Your reply guys are like Pooh Bear. They wear no pants and are relentlessly trying to get in your honeypot.
It always starts out “you’re so funny” and ends with “oh dear… oh my god… wtf”
Wife: our toddler just hit me.
Me: hell no! I’m gonna teach her a lesson in manners.
[later]
Me: manners origins date back to the 1700’s and the French word etiquette, which is all about socia-
Daughter: I’m sorry.
Me: please don’t interrupt we have 320 yrs to get through.
Mama I made it :,) RT @funTweeters: #WayneL_Jr Your tweet was published Welcome to the family 🙂
According to HR, putting a middle finger emoji at the end of my auto-reply before going on vacation, is apparently not acceptable.
cop: did u see the speed limit sign
me: of course
cop:
me: but not u
Army guy: sniper in the clock tower, 6 o’clock
Me [seeing the time on the clock tower says 5 o’clock]: we’ll worry about him in an hour then
Decaffeinated coffee is just muddy water.
Make up for past mistakes by frequently repeating them in new and astonishing ways.
Hi..You’ve reached my voicemail. I could come to the phone right now but I saw your name on caller ID so leave a message..or not.
What’s your favorite song?-Me, to a baby wearing a Metallica shirt at the grocery store.
Me: “I’d like to pay by card.”
Waiter: “Contactless?”
Me: “No, you can cuddle me.”
Just saw a woman in Starbucks who was 10% scarf and like 90% boot.
cold water immersion sounds cool but i’m doing this other thing called warm bed immersion
[approaches outdoor cafe holding balloon w/face drawn on it]
Hello table for two ple- [large gust carries balloon away] OH NO MY WIFE
[running into my ex while shopping]
Me, under my breath: smooth peanut butter, smh. dodged a bullet there.

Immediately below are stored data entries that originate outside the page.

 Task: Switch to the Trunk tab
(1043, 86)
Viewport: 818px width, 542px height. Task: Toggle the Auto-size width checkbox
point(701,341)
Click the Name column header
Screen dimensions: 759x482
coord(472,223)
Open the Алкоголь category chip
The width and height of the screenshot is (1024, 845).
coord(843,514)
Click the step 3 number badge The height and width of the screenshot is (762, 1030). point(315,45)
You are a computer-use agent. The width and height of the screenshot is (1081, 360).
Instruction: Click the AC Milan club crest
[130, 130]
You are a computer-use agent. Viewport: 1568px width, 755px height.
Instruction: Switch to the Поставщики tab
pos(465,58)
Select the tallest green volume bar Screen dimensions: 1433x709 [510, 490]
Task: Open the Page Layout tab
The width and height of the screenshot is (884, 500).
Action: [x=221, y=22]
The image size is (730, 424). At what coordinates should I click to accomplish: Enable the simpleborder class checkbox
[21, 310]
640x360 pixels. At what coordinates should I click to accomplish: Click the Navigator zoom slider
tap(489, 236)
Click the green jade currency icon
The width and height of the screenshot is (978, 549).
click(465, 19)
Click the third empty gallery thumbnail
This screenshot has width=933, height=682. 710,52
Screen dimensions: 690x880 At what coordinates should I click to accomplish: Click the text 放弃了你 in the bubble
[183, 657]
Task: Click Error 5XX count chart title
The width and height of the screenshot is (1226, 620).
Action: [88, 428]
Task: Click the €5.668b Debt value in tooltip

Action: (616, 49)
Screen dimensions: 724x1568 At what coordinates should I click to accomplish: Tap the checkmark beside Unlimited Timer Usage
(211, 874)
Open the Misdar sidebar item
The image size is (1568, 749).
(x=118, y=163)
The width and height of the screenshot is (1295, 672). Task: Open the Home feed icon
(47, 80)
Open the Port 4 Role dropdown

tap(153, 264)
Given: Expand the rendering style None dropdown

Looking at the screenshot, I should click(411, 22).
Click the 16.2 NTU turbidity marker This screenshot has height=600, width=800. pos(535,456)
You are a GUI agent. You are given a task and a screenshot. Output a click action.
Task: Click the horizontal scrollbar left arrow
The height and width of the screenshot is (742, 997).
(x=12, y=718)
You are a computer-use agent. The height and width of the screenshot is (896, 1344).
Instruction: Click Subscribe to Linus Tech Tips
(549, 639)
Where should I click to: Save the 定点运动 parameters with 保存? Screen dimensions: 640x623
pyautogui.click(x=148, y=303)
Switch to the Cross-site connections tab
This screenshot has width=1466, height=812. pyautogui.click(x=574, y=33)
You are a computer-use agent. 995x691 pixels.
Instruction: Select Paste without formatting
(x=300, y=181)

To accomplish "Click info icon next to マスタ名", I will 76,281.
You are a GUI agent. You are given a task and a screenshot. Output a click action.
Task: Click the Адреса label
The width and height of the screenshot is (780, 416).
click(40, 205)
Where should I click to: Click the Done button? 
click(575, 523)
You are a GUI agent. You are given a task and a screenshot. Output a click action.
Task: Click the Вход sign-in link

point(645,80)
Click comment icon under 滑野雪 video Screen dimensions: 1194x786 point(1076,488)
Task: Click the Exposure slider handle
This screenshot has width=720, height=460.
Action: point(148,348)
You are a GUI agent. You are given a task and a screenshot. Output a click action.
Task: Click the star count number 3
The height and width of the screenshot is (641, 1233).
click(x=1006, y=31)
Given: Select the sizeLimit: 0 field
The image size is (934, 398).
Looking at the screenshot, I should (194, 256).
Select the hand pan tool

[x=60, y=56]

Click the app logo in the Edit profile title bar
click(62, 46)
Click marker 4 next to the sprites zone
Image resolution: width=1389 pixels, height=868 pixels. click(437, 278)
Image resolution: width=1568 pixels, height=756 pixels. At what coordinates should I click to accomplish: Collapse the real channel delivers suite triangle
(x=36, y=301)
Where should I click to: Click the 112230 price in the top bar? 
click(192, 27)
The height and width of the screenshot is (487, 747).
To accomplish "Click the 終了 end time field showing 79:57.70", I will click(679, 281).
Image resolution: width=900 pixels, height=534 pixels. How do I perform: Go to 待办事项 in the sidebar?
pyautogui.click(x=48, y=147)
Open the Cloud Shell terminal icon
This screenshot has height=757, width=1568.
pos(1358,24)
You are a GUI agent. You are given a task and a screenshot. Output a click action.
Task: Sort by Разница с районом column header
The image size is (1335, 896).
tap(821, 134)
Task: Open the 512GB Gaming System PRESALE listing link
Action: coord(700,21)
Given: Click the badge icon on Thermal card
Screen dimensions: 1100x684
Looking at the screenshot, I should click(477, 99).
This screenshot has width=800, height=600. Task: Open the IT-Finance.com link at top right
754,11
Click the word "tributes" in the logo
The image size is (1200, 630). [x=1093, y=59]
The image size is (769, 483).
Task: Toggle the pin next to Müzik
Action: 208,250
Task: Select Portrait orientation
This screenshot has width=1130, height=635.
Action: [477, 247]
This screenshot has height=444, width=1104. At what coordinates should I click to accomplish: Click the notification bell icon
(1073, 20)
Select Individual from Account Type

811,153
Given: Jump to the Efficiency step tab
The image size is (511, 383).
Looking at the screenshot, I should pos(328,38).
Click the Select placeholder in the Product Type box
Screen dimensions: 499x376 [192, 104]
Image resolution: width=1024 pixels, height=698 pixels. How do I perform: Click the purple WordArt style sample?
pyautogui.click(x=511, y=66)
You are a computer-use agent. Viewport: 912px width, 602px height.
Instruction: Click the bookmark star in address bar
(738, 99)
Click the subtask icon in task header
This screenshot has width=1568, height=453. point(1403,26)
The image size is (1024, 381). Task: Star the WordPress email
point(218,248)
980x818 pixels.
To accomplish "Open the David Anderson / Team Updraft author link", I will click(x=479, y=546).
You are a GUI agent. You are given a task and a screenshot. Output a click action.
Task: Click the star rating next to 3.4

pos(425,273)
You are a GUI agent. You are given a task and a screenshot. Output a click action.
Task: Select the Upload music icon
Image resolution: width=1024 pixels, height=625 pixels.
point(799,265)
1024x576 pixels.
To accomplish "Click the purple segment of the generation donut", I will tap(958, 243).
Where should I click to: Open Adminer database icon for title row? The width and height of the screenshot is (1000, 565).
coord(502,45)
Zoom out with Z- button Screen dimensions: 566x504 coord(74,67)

Her, to the dolls riding in my cart: hello Cynthia. Anne.
flight attendant: sir, you can’t bring that cow manure on the plane
me: THIS IS BULLSHIT!
I called it a “housewarming party”. The District Attorney called it “aggravated arson”. Semantics.
I’ve reached the age where good or bad news from friends produce the same reaction: I should make them a casserole. I have officially become my grandmother.
Kids today are too obsessed with their phones to care about the “free candy” on my van.
*crosses off “candy” and writes “wi-fi”
Maybe she’s born with it. Maybe she studied abroad for one semester and came back with an accent.